WORK INSTRUCTIONS: From the records below, please return each line that holds the word "screenshot".

EXTRACTED ENTRIES:
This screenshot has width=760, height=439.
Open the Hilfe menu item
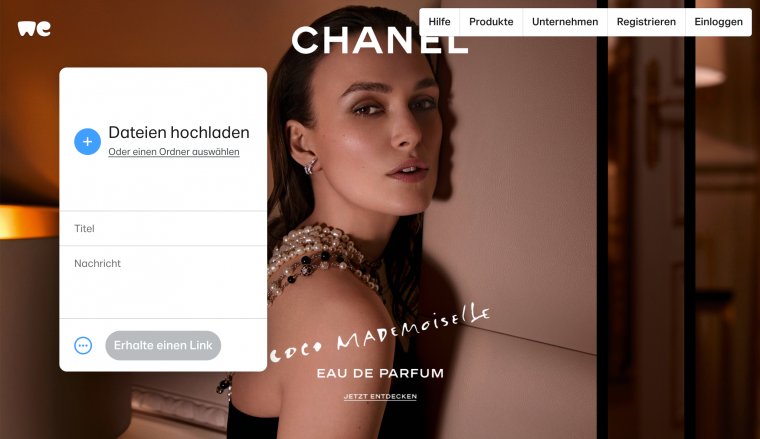point(439,22)
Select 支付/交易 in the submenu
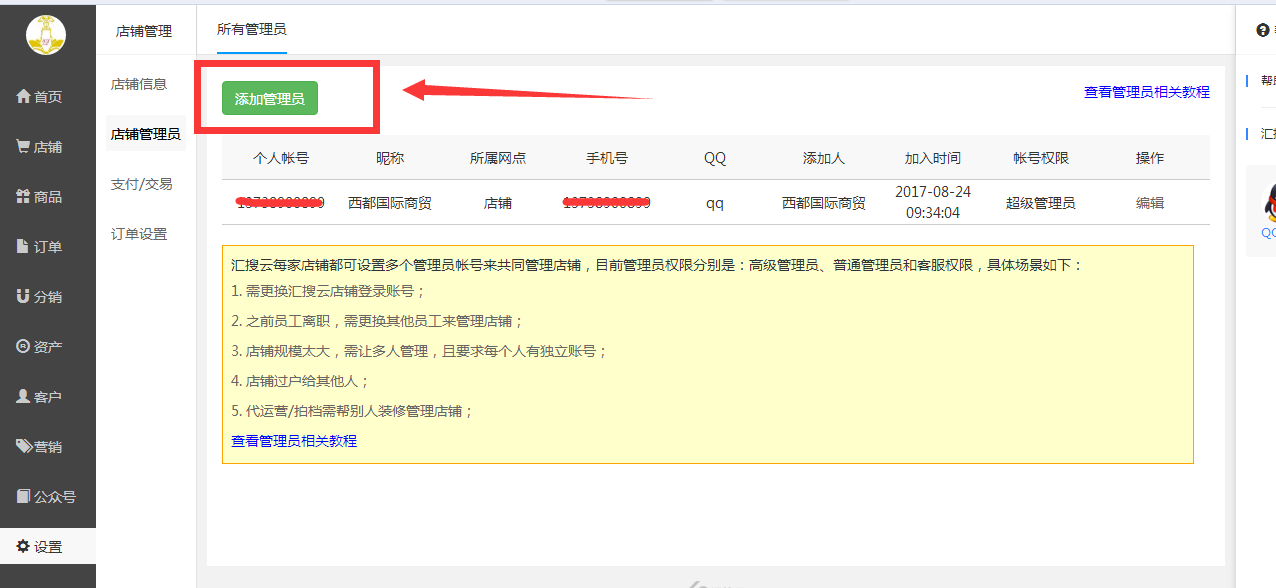Image resolution: width=1276 pixels, height=588 pixels. (x=141, y=185)
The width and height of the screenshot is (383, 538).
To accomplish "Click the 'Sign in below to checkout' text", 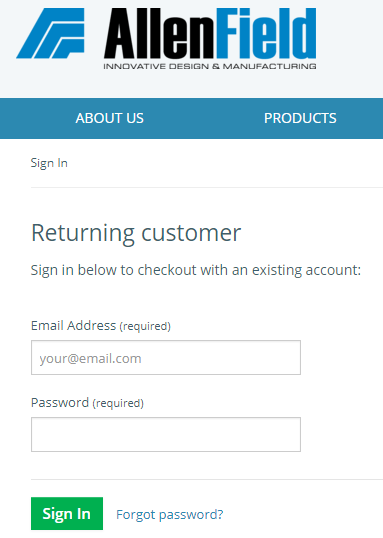I will pyautogui.click(x=196, y=270).
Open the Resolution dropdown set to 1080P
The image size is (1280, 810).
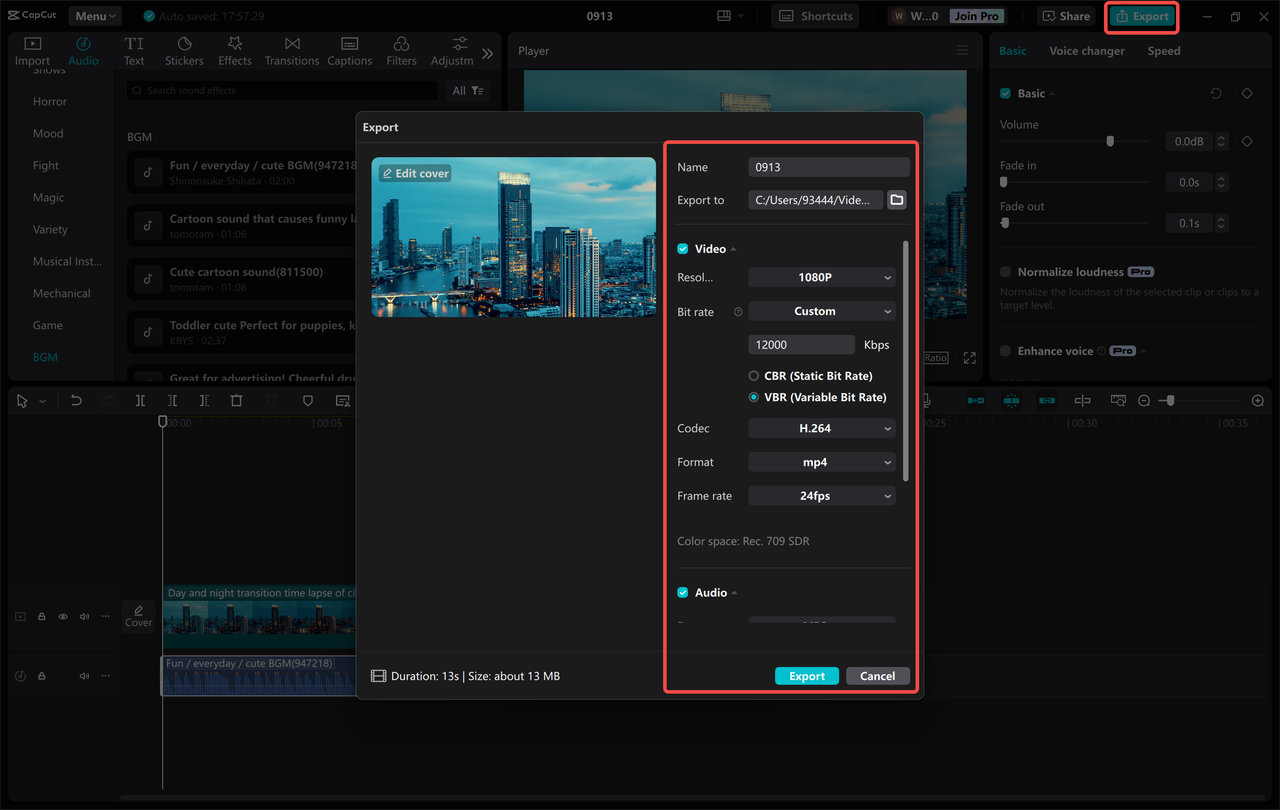(x=821, y=277)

RESPONSE:
This screenshot has width=760, height=439.
The width and height of the screenshot is (383, 538).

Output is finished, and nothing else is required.